▸ **INPUT RECORDS**:
────────────────────────────────────────

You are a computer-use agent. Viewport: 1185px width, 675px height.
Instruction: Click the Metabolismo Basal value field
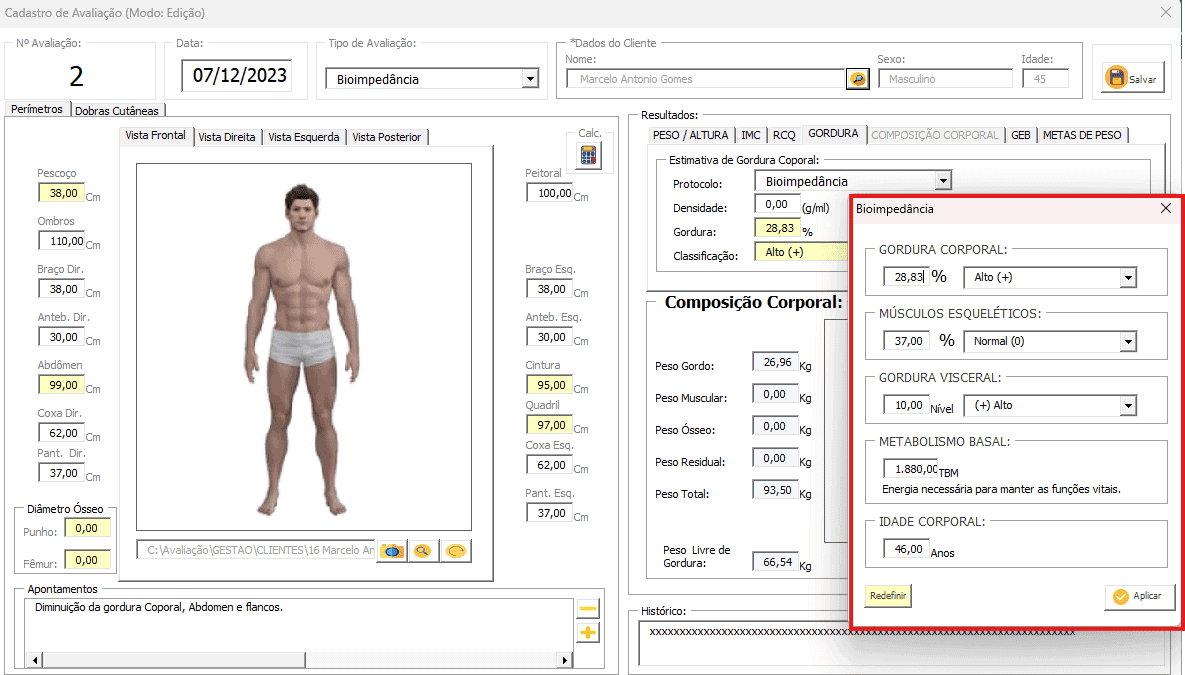pos(910,469)
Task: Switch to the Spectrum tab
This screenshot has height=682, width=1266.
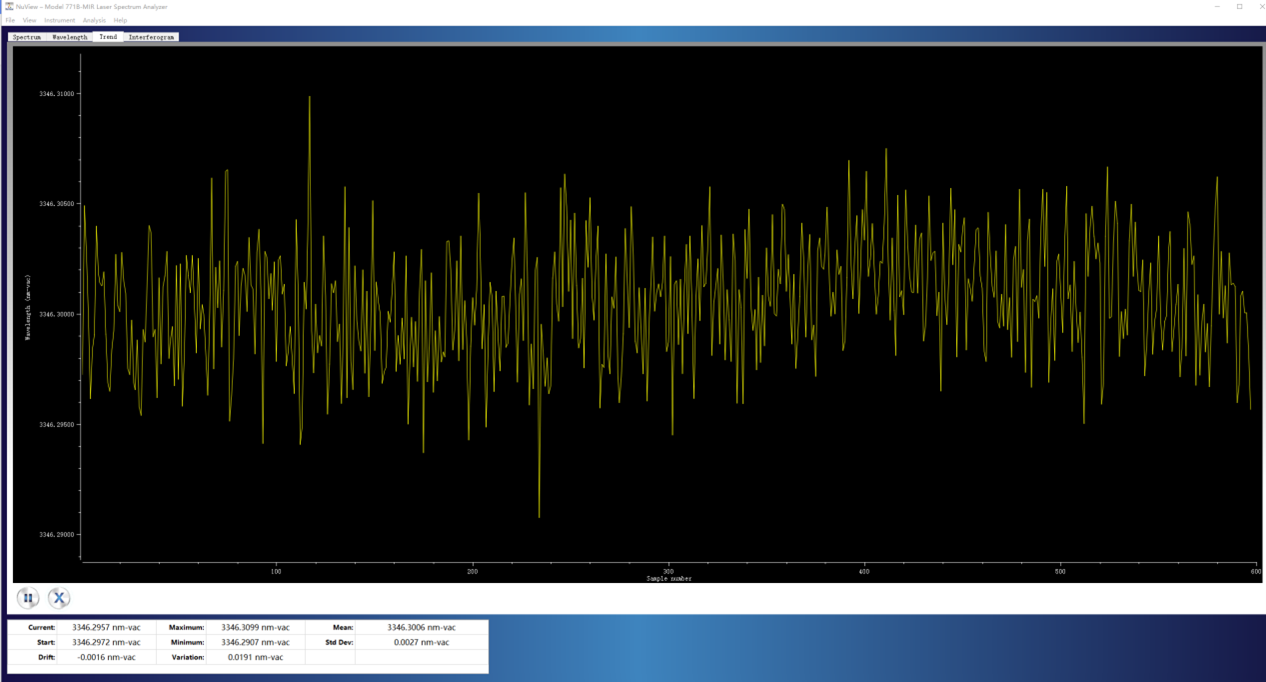Action: [27, 37]
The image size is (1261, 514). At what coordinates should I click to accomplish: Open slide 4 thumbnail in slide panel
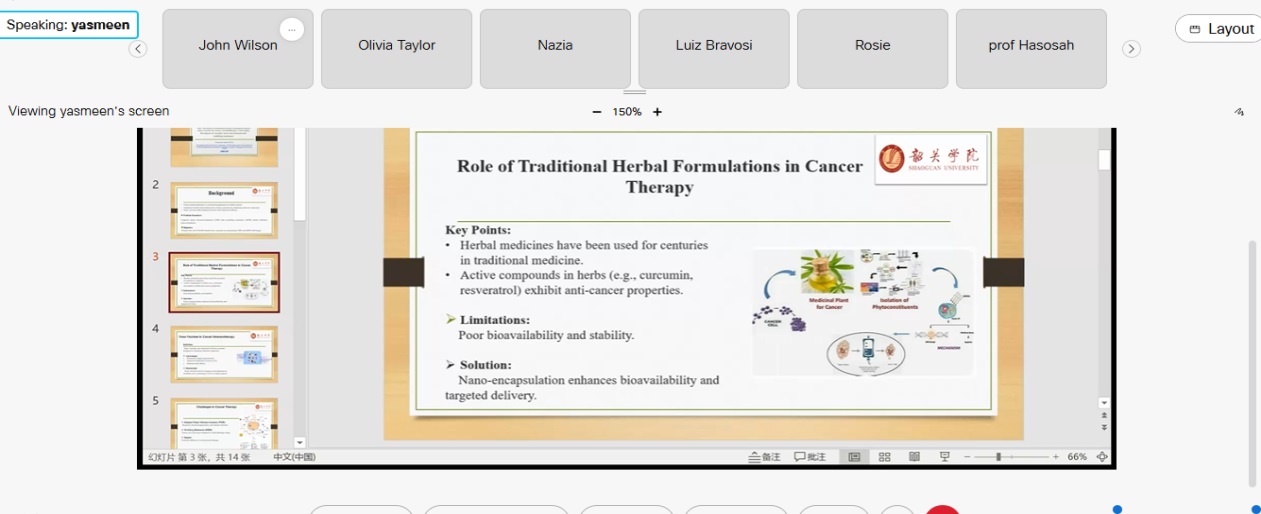tap(224, 354)
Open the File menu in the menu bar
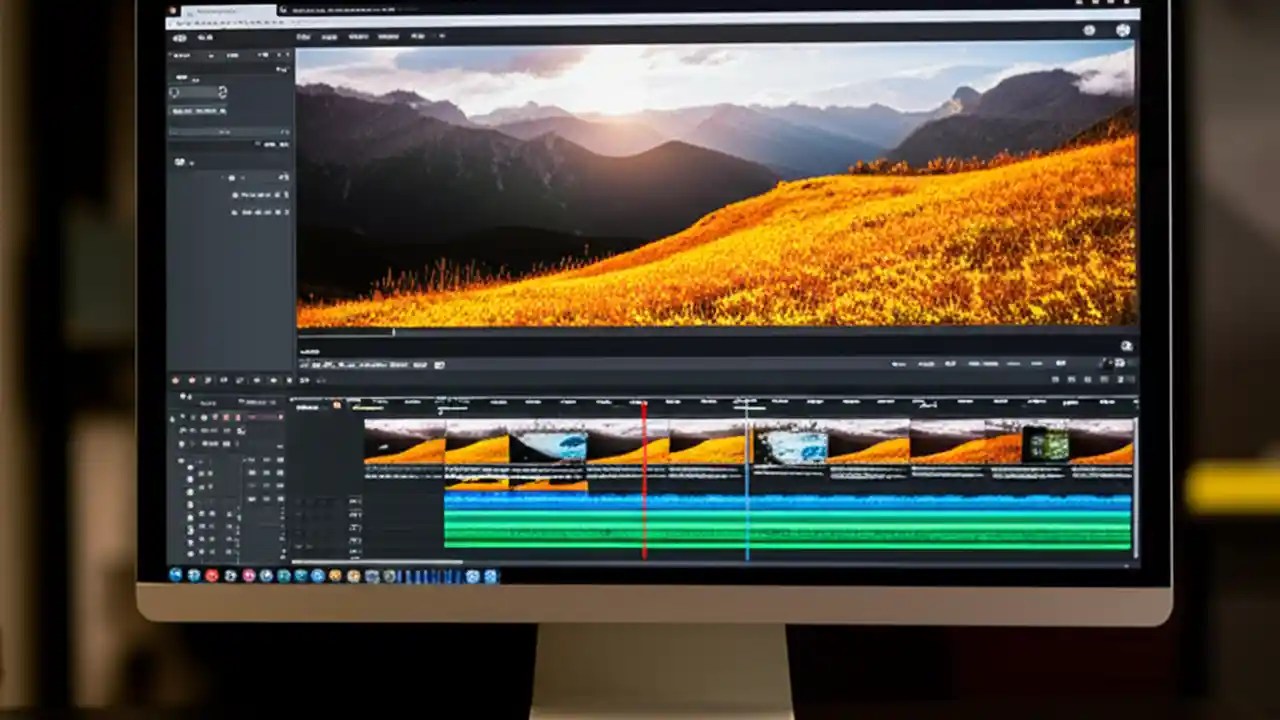 coord(305,37)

────────────────────────────────────────

▸ **TASK GOAL**: Output exactly, and only, the lines running from the line containing "The image size" to the last line of the entries above, omitting the pictures.

▸ **TASK OUTPUT**:
The image size is (1261, 514). At what coordinates should I click to accomplish: Open slide 4 thumbnail in slide panel
tap(224, 354)
Open the File menu in the menu bar
 coord(305,37)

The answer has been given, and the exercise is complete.